We believe the last practice is consistent with sound administration and prior decisions unless the appellant indicates a clear intent to abandon the original appeal. See United States v. Siviglia, 686 F.2d 832 (10th Cir.1981), cert. denied, --- U.S. ----, 103 S.Ct. 1902, 77 L.Ed.2d 289 (1983); United States v. Phillips, 558 F.2d 363 (6th Cir.1977); and United States v. Fuentes-Lozano, 580 F.2d 724 (5th Cir.1978). In light of our view of the soundest practice, the motion to remand is denied without prejudice to renewal in the event that the trial court shall certify to this court that it is inclined to grant the motion for a new trial.
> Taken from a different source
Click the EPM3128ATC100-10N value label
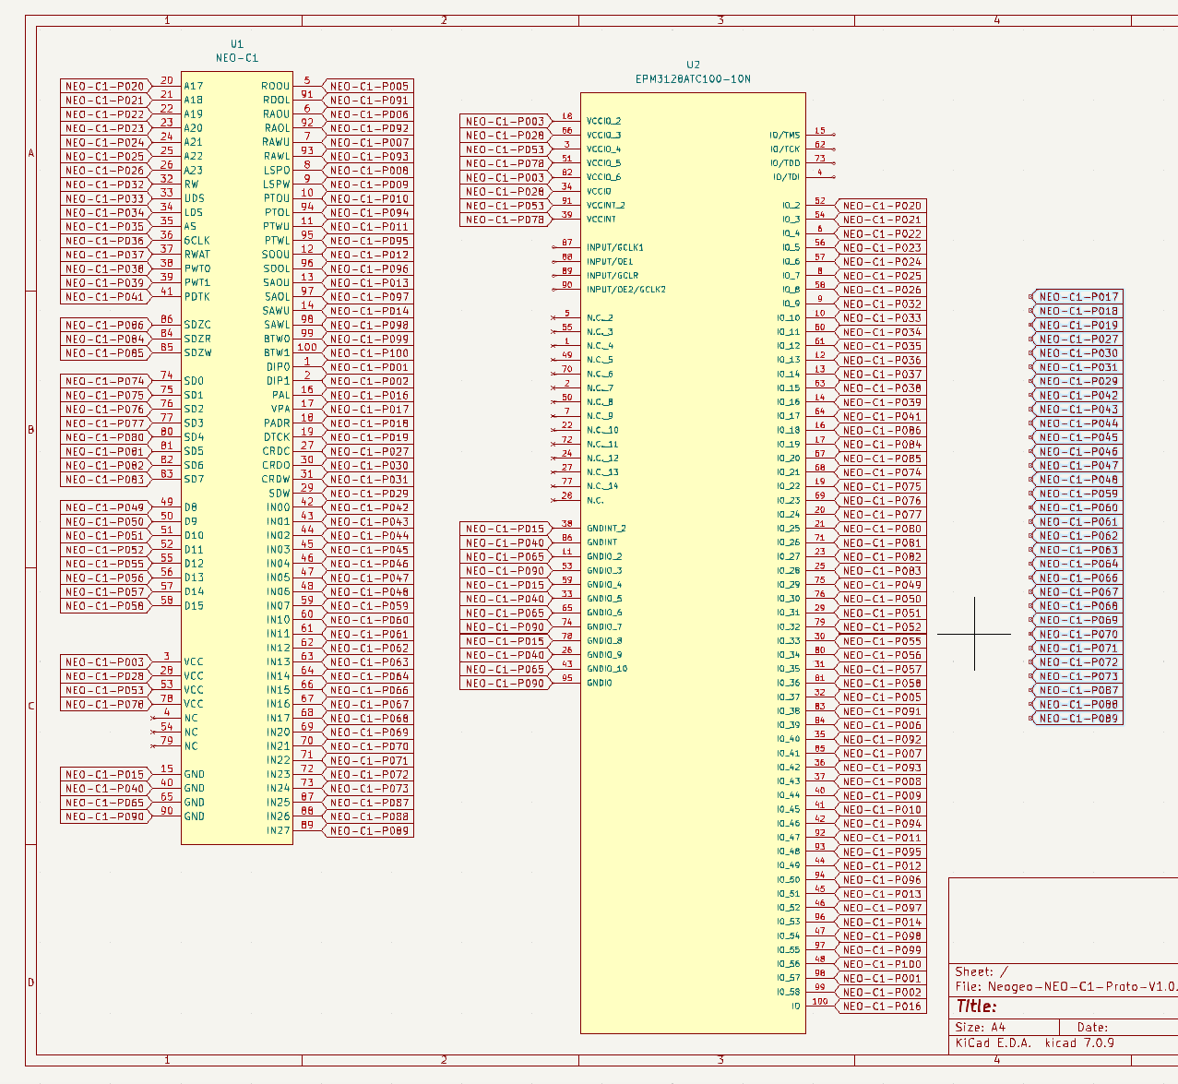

If the trial court denies the motion for a new trial, it can do so without a remand from this court, and appeal may be taken from the denial of that motion and consolidated with this case currently pending before this court. If we have misconstrued appellant's intent, a motion to dismiss with prejudice may be renewed before this court and will be granted.

5

Appellee has objected to this second motion unless costs are awarded. The motion for costs at this time is denied. When this appeal is settled either by determination on the merits or by other means, the court will entertain an appropriate motion with reference to costs as to all aspects of this proceedings.